Ademais, pode se questionar a legitimidade do Ministério Público para interpor ações cíveis relativamente as vítimas de violência doméstica. Nesse sentido, entende a 6ª Turma do STJ, que o artigo 25, da Lei nº 11.340/2006, Lei Maria da Penha, impõe a
legitimidade do Ministério Público para atuar também nas causas cíveis decorrentes de violência doméstica e familiar contra a mulher.
Nesse sentido, entende a 6ª Turma do STJ que a legitimidade do Ministério Público vai se vincular a disponibilidade ou indisponibilidade dos direitos individuais em jogo.
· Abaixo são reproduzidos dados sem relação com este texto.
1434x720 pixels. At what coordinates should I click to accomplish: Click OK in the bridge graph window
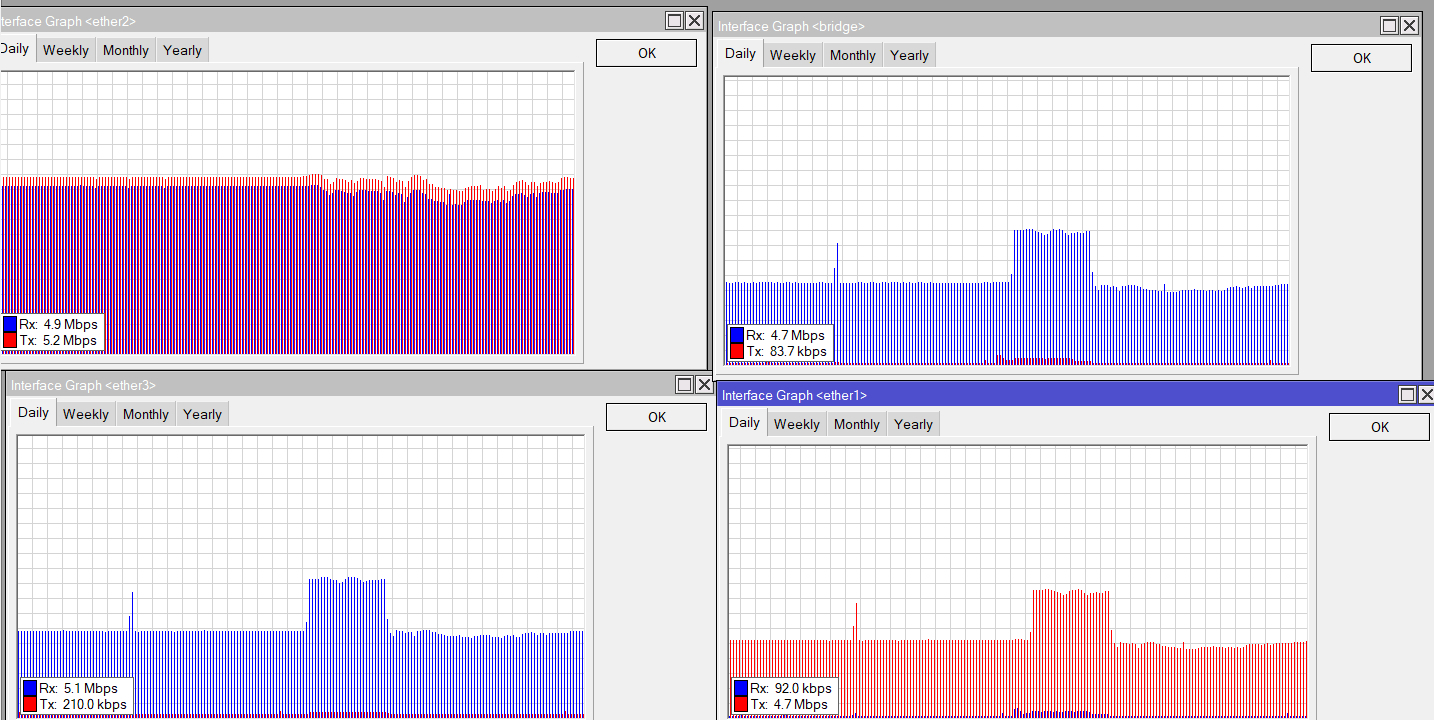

Em se tratando, então, das sequelas físicas ou estéticas da violência doméstica e familiar contra a mulher, o Ministério Público seria parte legítima para pleitear medidas cíveis, em virtude da indisponibilidade dos direitos individuais envolvidos na demanda. Vale a leitura do Acórdão do REsp 1.828.546[3].
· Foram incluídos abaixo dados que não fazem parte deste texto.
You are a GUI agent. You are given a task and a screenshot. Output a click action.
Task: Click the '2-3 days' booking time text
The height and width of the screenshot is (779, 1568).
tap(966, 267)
Diante de tudo que foi analisado, verificamos que o microssistema da Lei Maria Maria da Penha, se integra com as normas que regem o SUS, para dar efetividade aos direitos de proteção e reparação as vítimas da violência doméstica e familiar contra as mulheres. O direito a reparação cirúrgica e o acesso prioritário ao sistema, dentre as pacientes de mesma gravidade retratam a integração das medidas que permeiam o microssistema.
Percebemos casos exitosos de acesso ao sistema em âmbito administrativo, em especial, quando possuem repercussão midiática, como o retromencionado; mas também, vítimas que aguardam por anos para poder ter acesso ao sistema reparador, mesmo após inúmeras solicitações administrativas não respondidas.
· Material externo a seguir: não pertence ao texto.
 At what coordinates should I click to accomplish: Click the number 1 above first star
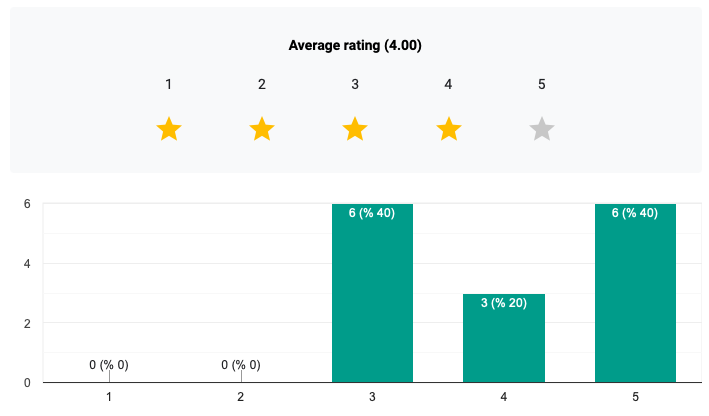(169, 84)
É de extrema importância a integração dos entes estatais, Advocacia, terceiro setor, mídias e de toda a sociedade para dar efetividade plena ao Direito de reparação as vítimas com sequelas físicas e estéticas decorrentes de violência doméstica e familiar contra as mulheres.
[1] https://justica-em-numeros.cnj.jus.br/painel-violencia-contra-mulher/ , acessado em 26/08/2025.
[2] https://www.cnnbrasil.com.br/nacional/nordeste/rn/mulher-espancada-com-60-socos-pelo-namorado-recebe-alta- apos-cirurgia/, acessado em 26/08/2025.
[3] https://processo.stj.jus.br/processo/julgamento/eletronico/documento/mediado/?
documento_tipo=integra&documento_sequencial=207918054®istro_numero=201902192210&peticao_numero =&publicacao_data=20230915&formato=PDF, acessado em 26/08/2025.